Content starts

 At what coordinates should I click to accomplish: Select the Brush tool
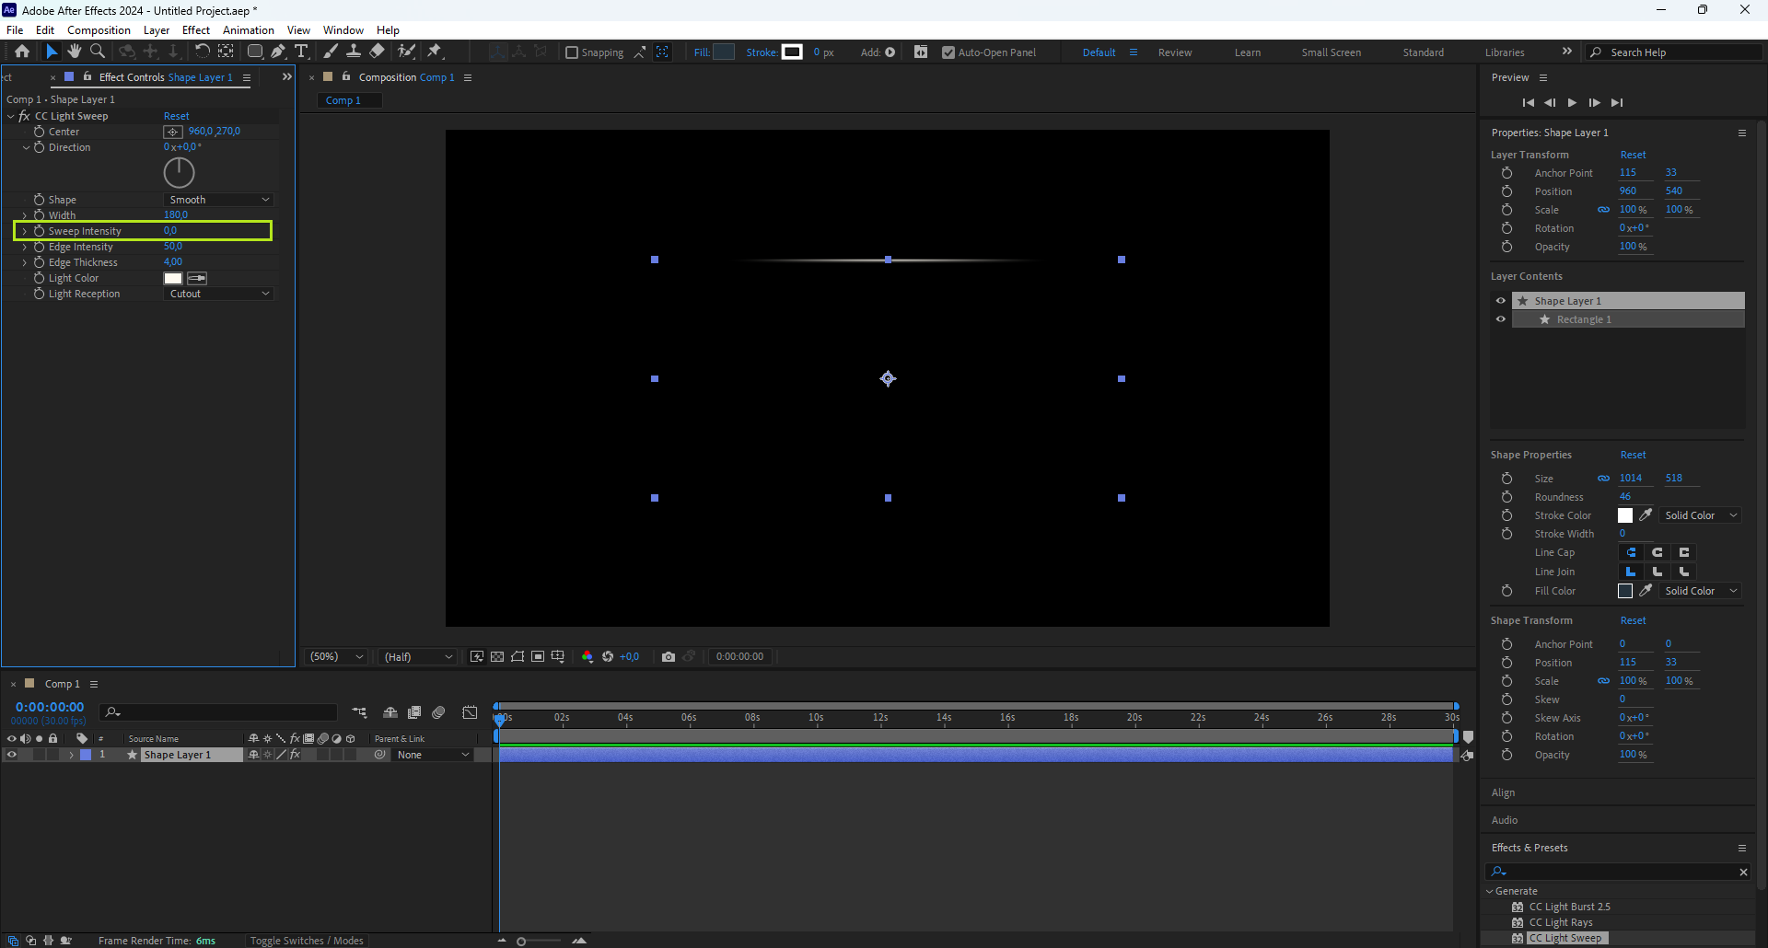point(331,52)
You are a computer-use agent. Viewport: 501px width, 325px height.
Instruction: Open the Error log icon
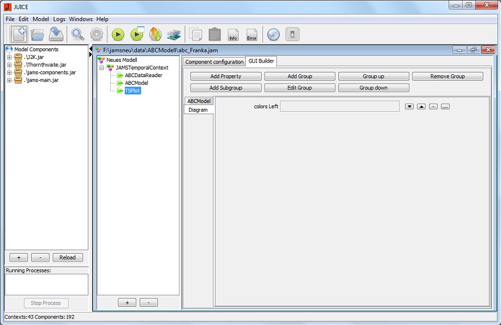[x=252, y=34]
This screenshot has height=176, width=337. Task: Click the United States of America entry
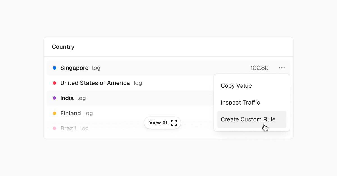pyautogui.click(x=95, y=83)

Content ends

Exercise instructions: Repeat nothing but the lines from the one containing "Instruction: Open the Error log icon" through the last line of the listing, both included, exactly as written, and omit any picture.

Your solution:
Instruction: Open the Error log icon
[x=252, y=34]
This screenshot has height=176, width=337. Task: Click the United States of America entry
pyautogui.click(x=95, y=83)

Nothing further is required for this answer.